* [PAGE EXCERPT]
I should also note that, even if you would dare to think that a uniform distribution might be acceptable in some cases (which, let me emphasize this, it is *not*), an electron can surely *not *be ‘anywhere’. Indeed, the normalization condition implies that, if we’d have a uniform distribution and if we’d consider all of space, i.e. if we let a go to –∞ and b to +∞, then a_{0}^{2 }would tend to zero, which means we’d have a particle that is, literally, everywhere and nowhere at the same time.

In short, a uniform probability distribution does *not *make sense: we’ll generally have *some *idea of where the particle is *most likely to be*, within some *range* at least. I hope I made myself clear here.

Now, before I continue, I should make some other point as well. You know that the Planck constant (h or ħ) is unimaginably small: about 1×10^{−34 }J·s (joule-second). In fact, I’ve repeatedly made that point in various posts. However, having said that, I should add that, while it’s unimaginably small, the uncertainties involved are quite significant. Let us indeed look at the value of ħ by relating it to that σ_{x}σ_{p} ≥ ħ/2 relation.

Let’s first look at the units. The uncertainty in the position should obviously be expressed in distance units, while momentum is expressed in kg·m/s units. So that works out, because 1 joule is the energy transferred (or work done) when applying a force of 1 newton (N) over a distance of 1 meter (m). In turn, one newton is the force needed to accelerate a mass of one kg at the rate of 1 meter per second per second* *(this is not a typing mistake: it’s an acceleration of 1 m/s *per second*, so the unit is m/s^{2}: meter per second *squared*). Hence, 1 J·s = 1 N·m·s = 1 kg·m/s^{2}·m·s = kg·m^{2}/s. Now, that’s the same dimension as the ‘dimensional product’ for momentum and distance: m·kg·m/s = kg·m^{2}/s.

Now, these units (kg, m and s) are all rather astronomical at the atomic scale and, hence, h and ħ are usually expressed in other dimensions, notably eV·s (electronvolt-second). However, using the standard SI units gives us a better idea of what we’re talking about. If we split the ħ = 1×10^{−34 }J·s value (let’s forget about the 1/2 factor for now) ‘evenly’ over σ_{x }and σ_{p} – whatever that means: all depends on the units, of course! – then both factors will have magnitudes of the order of 1×10^{−17}: 1×10^{−17 }m times 1×10^{−17 }kg·m/s gives us 1×10^{−34 }J·s.

You may wonder how this 1×10^{−17 }m compares to, let’s say, the classical electron radius, for example. The classical electron radius is, roughly speaking, the ‘space’ an electron seems to occupy as it scatters incoming light. The idea is illustrated below (credit for the image goes to Wikipedia, as usual). The classical electron radius – or Thompson scattering length – is about 2.818×10^{−15 }m, so that’s almost 300 times our ‘uncertainty’ (1×10^{−17 }m). Not bad: it means that we can effectively relate our ‘uncertainty’ in regard to the position to some actual dimension in space. In this case, we’re talking the *femtometer *scale (1 fm = 10^{−15 }m), and so you’ve surely heard of this before.

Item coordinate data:
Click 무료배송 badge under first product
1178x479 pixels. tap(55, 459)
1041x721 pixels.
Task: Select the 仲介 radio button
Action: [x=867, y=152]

* [TASKS]
**A)** Answer these questions from the excerpt on uncertainty:
(i) What approximate value does it give for the Planck constant in J·s?
(ii) What size does it state for the classical electron radius?
(iii) In what unit are h and ħ usually expressed at the atomic scale?
**B)** Which units of measure does the excerpt on uncertainty name in full words? List each once.

* [OUTPUTS]
**A)**
(i) About 1×10⁻³⁴ J·s.
(ii) About 2.818×10⁻¹⁵ m.
(iii) eV·s (electronvolt-second).

**B)**
joule-second
joule
newton
meter
meter per second squared (also written as meter per second per second)
electronvolt-second
femtometer